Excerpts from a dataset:
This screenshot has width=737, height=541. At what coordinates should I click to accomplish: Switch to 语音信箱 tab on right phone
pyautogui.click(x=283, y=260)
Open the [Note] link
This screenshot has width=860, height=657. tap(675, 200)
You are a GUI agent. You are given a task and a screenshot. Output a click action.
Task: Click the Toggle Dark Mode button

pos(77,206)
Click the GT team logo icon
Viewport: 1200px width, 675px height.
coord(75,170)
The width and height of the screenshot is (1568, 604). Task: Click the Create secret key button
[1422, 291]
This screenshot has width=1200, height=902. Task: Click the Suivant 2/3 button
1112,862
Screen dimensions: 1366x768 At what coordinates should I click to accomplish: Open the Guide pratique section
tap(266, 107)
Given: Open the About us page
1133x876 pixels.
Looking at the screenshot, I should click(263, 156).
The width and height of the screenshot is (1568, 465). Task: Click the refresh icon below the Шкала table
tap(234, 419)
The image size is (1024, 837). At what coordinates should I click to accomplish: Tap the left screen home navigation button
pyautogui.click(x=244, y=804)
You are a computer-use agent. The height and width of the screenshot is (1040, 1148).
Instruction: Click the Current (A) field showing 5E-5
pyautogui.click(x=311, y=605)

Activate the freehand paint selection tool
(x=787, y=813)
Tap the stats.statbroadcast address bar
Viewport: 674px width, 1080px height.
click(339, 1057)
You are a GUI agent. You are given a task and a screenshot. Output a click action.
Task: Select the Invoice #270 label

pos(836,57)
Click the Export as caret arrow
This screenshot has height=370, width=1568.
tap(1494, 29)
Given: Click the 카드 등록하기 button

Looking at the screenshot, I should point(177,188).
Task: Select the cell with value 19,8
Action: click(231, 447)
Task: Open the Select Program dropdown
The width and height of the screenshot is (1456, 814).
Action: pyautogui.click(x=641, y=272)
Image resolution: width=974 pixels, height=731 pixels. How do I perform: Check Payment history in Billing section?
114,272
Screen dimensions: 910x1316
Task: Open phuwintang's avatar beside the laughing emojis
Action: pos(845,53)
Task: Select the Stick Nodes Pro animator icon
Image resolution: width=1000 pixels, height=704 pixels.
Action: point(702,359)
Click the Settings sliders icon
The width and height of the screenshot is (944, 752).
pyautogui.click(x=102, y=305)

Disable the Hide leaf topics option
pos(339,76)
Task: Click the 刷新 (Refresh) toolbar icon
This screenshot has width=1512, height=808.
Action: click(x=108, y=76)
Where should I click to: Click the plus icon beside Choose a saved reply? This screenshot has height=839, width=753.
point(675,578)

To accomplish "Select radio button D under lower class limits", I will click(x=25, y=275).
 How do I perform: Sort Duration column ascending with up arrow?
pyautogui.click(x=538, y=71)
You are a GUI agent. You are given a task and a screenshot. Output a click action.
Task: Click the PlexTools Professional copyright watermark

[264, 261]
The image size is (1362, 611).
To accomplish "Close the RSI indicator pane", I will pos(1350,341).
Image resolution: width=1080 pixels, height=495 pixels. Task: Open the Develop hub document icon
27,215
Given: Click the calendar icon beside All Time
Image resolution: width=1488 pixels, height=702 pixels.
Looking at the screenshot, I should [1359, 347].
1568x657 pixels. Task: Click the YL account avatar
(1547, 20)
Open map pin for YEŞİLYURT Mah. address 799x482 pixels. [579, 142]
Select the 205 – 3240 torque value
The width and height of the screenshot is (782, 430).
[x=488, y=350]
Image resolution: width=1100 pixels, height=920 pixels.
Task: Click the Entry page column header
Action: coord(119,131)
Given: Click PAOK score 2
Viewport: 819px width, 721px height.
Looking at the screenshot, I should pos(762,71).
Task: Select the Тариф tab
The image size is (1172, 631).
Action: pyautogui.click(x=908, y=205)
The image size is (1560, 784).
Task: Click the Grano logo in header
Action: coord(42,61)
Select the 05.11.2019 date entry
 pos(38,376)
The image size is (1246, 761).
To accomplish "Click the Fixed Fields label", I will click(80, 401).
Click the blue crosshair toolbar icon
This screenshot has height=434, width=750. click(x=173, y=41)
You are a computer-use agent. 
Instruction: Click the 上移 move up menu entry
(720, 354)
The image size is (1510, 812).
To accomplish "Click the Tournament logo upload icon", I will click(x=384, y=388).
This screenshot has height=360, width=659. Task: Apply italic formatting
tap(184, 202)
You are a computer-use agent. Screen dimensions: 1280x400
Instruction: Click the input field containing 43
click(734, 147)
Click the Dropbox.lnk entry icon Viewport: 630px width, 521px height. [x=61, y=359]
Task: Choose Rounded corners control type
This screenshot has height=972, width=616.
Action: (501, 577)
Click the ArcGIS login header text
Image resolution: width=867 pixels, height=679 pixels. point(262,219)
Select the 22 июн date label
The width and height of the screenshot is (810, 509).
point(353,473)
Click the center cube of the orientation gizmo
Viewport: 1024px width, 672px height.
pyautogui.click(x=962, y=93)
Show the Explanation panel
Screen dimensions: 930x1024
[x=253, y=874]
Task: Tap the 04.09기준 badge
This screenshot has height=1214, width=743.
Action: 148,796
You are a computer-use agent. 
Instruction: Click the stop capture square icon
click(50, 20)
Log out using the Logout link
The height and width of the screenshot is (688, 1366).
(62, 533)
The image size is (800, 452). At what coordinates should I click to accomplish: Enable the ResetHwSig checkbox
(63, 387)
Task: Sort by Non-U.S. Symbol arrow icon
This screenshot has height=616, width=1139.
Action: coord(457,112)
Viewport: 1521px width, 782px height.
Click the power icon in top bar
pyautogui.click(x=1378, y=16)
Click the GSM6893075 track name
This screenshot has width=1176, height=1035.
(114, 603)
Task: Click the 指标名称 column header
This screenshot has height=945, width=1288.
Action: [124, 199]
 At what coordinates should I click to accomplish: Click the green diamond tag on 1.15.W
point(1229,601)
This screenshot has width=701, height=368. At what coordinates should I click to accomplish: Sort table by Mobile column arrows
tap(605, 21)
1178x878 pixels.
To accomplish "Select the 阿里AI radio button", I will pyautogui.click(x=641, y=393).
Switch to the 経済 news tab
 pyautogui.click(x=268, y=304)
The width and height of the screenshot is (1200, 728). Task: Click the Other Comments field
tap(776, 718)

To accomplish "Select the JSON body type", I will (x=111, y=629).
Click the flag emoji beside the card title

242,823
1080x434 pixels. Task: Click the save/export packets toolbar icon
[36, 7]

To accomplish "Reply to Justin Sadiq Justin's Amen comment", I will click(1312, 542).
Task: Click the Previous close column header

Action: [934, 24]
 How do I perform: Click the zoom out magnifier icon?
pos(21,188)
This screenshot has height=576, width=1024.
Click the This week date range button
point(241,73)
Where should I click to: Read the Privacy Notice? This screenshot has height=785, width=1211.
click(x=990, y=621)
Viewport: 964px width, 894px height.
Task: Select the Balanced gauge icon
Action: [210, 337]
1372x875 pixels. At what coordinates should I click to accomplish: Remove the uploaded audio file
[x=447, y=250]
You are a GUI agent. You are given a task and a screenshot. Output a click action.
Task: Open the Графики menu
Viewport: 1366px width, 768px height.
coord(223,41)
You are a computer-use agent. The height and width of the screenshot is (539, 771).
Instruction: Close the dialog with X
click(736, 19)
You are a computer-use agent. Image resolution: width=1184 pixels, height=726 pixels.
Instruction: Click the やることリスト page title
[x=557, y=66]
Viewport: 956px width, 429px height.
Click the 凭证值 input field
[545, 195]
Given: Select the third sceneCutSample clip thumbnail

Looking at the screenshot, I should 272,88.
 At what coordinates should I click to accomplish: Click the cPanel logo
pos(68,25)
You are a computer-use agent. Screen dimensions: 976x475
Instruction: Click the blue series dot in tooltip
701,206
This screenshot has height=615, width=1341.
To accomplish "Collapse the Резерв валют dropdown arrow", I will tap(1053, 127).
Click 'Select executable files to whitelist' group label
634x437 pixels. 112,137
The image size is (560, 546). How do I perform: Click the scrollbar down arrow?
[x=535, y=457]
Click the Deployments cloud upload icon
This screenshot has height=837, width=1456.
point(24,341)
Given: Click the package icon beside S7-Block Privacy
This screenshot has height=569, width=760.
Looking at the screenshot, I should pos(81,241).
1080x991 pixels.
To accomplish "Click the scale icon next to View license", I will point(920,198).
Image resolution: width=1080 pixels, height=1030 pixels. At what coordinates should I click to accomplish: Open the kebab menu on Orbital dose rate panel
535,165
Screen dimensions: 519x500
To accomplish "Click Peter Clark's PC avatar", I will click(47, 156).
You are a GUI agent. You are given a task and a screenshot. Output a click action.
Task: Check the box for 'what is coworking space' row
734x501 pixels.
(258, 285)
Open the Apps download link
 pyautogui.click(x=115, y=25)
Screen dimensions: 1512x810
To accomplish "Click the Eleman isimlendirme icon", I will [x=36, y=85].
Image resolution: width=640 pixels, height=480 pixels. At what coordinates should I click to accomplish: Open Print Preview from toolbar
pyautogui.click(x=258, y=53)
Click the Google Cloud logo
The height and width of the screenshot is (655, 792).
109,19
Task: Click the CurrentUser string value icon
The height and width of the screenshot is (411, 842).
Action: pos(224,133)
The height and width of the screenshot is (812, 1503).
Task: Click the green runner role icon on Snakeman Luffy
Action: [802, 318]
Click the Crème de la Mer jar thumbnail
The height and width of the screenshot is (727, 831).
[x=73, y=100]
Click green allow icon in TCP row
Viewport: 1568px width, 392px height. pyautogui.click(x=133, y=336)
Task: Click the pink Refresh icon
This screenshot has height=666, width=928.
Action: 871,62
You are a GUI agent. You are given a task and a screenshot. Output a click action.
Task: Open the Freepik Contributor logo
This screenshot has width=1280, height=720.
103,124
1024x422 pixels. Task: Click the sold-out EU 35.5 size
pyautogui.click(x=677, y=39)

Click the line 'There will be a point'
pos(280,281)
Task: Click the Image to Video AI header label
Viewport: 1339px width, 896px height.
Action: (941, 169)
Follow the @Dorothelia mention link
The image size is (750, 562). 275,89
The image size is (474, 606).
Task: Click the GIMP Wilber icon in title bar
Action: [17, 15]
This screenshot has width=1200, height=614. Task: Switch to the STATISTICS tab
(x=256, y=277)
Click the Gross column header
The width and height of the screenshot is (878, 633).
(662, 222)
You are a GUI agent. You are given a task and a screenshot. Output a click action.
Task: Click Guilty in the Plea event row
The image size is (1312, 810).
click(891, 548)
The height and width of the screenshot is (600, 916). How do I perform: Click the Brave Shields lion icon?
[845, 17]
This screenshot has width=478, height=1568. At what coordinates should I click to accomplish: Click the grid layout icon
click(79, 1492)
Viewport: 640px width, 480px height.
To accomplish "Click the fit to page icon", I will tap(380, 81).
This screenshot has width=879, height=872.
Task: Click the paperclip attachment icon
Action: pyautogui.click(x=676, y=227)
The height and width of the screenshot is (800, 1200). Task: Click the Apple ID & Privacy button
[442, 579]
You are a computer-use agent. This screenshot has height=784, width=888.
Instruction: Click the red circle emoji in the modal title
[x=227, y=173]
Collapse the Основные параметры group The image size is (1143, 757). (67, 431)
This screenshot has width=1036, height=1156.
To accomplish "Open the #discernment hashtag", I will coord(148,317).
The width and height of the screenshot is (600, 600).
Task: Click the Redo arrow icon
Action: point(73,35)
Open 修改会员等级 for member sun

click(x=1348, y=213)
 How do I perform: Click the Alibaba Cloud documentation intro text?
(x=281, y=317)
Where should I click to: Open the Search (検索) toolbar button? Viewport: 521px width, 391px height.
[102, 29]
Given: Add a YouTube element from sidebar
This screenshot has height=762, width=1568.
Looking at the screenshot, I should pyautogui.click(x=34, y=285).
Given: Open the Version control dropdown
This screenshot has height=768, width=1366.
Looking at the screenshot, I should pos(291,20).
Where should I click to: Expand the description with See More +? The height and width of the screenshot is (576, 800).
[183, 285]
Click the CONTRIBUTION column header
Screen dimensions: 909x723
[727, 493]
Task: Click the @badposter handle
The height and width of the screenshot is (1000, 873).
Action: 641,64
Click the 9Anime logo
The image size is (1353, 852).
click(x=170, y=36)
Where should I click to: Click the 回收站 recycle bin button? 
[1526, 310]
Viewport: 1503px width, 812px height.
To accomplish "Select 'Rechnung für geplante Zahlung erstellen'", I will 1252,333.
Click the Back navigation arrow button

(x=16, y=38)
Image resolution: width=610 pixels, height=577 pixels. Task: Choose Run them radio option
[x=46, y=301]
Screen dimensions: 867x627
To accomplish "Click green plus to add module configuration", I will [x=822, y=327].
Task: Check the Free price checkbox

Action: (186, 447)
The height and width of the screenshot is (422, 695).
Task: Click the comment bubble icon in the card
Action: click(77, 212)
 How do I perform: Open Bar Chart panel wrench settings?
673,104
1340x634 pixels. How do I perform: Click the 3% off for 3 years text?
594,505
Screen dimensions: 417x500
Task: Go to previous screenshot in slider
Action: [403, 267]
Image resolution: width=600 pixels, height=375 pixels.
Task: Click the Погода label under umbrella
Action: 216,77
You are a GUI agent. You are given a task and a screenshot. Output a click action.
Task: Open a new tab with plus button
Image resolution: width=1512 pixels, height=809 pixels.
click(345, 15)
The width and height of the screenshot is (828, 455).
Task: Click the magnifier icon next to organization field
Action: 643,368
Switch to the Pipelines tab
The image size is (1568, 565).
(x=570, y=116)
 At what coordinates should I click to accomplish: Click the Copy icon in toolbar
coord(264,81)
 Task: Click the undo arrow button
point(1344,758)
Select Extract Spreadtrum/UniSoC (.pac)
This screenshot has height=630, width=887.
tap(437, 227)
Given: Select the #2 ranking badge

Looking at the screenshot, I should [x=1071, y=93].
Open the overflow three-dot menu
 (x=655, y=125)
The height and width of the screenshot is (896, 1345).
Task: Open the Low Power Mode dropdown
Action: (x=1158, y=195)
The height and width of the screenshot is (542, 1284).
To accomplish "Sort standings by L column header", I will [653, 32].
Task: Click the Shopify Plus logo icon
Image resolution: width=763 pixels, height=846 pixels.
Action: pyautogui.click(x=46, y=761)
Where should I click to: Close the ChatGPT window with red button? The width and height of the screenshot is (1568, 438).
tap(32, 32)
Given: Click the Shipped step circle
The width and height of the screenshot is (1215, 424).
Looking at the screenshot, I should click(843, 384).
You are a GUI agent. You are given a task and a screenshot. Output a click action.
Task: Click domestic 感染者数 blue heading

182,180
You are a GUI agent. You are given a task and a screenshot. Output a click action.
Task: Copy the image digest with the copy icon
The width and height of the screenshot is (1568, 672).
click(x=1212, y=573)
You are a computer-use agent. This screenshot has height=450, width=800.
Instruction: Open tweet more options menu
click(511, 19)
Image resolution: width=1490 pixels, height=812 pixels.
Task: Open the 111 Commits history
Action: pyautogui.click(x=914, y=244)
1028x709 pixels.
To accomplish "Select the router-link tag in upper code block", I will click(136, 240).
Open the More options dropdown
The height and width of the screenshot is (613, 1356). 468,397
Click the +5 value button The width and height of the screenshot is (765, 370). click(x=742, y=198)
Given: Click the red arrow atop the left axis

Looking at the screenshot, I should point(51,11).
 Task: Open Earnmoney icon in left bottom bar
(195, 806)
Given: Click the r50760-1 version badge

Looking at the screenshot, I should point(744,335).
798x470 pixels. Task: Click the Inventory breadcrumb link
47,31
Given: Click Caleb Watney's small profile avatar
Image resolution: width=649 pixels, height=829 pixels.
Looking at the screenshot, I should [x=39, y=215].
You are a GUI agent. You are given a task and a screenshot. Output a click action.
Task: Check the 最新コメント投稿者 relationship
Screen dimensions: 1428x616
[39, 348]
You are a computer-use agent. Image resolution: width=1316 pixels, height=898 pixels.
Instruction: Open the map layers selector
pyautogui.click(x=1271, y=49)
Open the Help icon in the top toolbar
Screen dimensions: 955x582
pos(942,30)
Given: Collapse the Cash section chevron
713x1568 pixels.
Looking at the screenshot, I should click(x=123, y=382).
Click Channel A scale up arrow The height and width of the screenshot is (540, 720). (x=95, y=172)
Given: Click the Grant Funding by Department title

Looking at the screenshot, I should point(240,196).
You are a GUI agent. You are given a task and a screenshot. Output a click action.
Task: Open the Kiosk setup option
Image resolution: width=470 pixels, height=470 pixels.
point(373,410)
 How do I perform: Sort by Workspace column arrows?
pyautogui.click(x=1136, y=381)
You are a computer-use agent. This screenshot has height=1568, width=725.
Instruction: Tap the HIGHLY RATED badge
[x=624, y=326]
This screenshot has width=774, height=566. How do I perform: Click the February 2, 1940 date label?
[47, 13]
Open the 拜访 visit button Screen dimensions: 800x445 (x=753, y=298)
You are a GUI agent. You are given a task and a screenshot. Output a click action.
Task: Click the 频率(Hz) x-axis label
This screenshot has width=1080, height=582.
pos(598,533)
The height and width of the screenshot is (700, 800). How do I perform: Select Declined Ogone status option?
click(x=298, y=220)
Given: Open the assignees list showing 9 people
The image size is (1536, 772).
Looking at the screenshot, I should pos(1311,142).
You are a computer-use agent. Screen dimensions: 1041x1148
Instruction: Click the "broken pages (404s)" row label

_Required work_
Where does the string "scale" appear in the records above? Show every line that holds it.

_Problem solution_
To accomplish "Click the scale icon next to View license", I will point(920,198).
Click Channel A scale up arrow The height and width of the screenshot is (540, 720). (x=95, y=172)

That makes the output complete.